An e-commerce platform embeds full customer information (name, address, email) inside every order document. A customer updates their shipping address. What problem does this create?
AThe update fails because document databases do not support partial document updates
BEvery order document containing the old address must be updated, creating write-side redundancy across potentially thousands of records
CThe schema-free nature of document databases prevents field-level updates
DNothing — embedding is always the correct approach for data that is read together
This is the classic write-side redundancy problem caused by embedding data that is shared and updated independently. When customer info is embedded in every order, a single address change requires updating every order document — a potentially expensive scatter-update. This is why shared, frequently-updated data is better *referenced* (storing a customer ID and resolving it in application code) rather than embedded. The decision depends on access pattern: if orders always display the address as-of-order-time and never need the current address, embedding might be intentional.
Question 2 Multiple Choice
A developer says their document database application has 'no schema' and therefore requires no schema migrations. Why is this claim misleading?

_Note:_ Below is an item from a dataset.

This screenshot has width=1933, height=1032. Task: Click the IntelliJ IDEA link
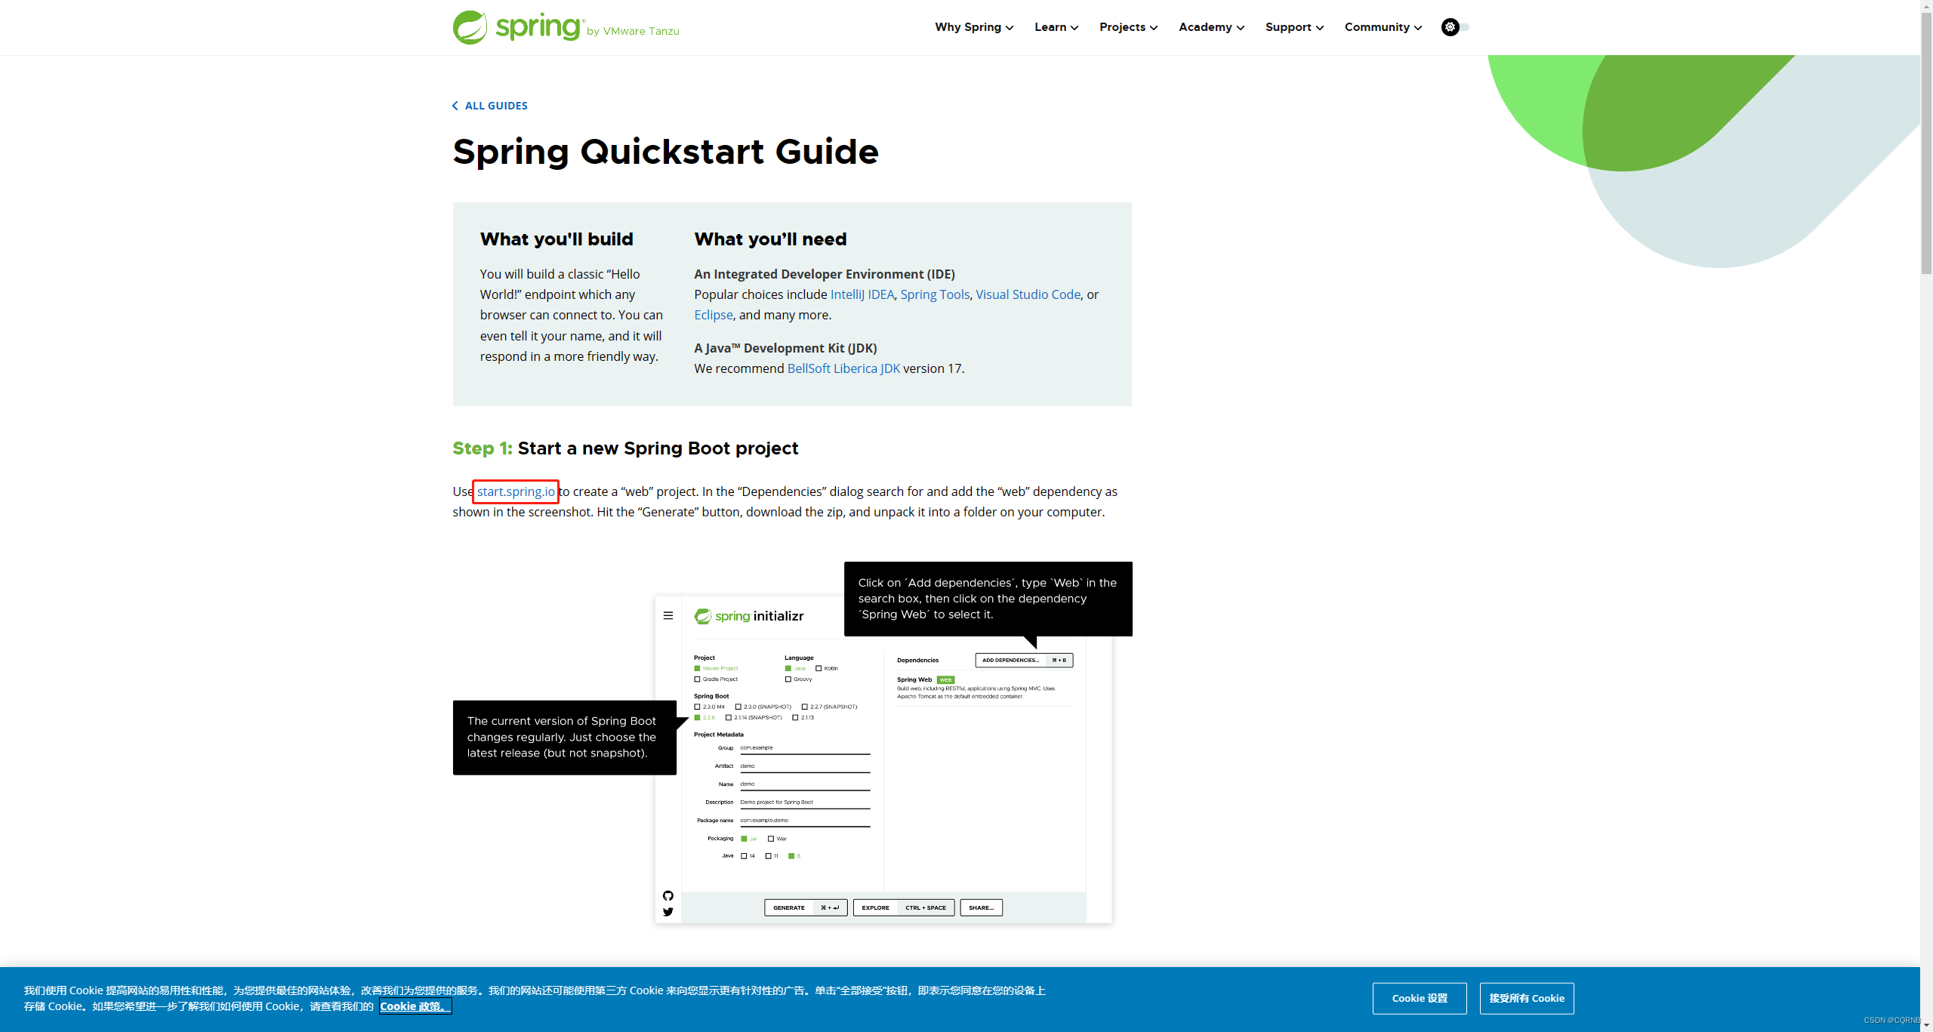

AIt is not misleading — document databases truly have no schema requirements
BThe database has no schema, but the application code enforces an implicit schema by expecting specific fields and types; evolving that code is effectively a schema migration
CDocument databases have schemas stored in a separate metadata collection that must be updated
DSchema migrations are only required when adding new collections, not when modifying fields
Schema flexibility means the storage engine doesn't enforce field presence or types — any document can have any fields. But the application code that reads those documents absolutely expects certain fields to exist with certain types. When you add a required field or change a type, every document that doesn't conform will cause application errors. Migrating all existing documents (or handling the missing-field case in code) is functionally a schema migration. Libraries like Mongoose make this implicit schema explicit at the application layer.
Question 3 True / False
Operations on a single document in a document database are guaranteed to be atomic.
TTrue
FFalse
Answer: True
Atomicity at the document level is a core guarantee of document databases — you will never see a document in a half-updated state. This is intentional: since a document is the unit of data retrieval, it should also be the unit of consistency. The critical consequence is that your document boundaries become your consistency boundaries. If two related pieces of data need to update atomically, they must either be in the same document or you must use the database's multi-document transaction support (with its associated overhead).
Question 4 True / False
Embedding most related data in one document is typically preferable to referencing because it eliminates joins and makes reads faster.
TTrue
FFalse
Answer: False
Embedding is the right choice when data is always read together, is owned by the parent document, and doesn't grow unboundedly. But it causes problems when the embedded data is shared across many documents (requiring scattered updates), when it changes frequently and independently, or when it grows large (document bloat makes every read fetch more data than needed). The correct principle is to model based on access patterns: embed what is read together, reference what is updated independently or shared. There is no universally correct choice.
Question 5 Short Answer
How should you decide whether to embed related data inside a document or reference it by ID, and what are the key tradeoffs?
Think about your answer, then reveal below.
Model answer: Embed when the related data is always read together with the parent, is owned exclusively by that document, has bounded size, and is updated atomically with the parent. Reference when the related data is shared across many documents, changes frequently and independently, grows without bound, or needs to be updated without touching the parent. The tradeoff: embedding gives fast single-read access but creates write-side redundancy for shared data; referencing avoids redundancy but requires application-level join logic and extra queries.
This decision is the central modeling skill in document databases and has no universal answer. The guiding question is always: which queries does my application run most often, and how does my data change? A comment embedded in a blog post is always read with the post and edited rarely — embed it. A product category shared across thousands of product documents and renamed regularly — reference it. The document boundary is also the atomicity boundary, so consistency requirements also influence the choice.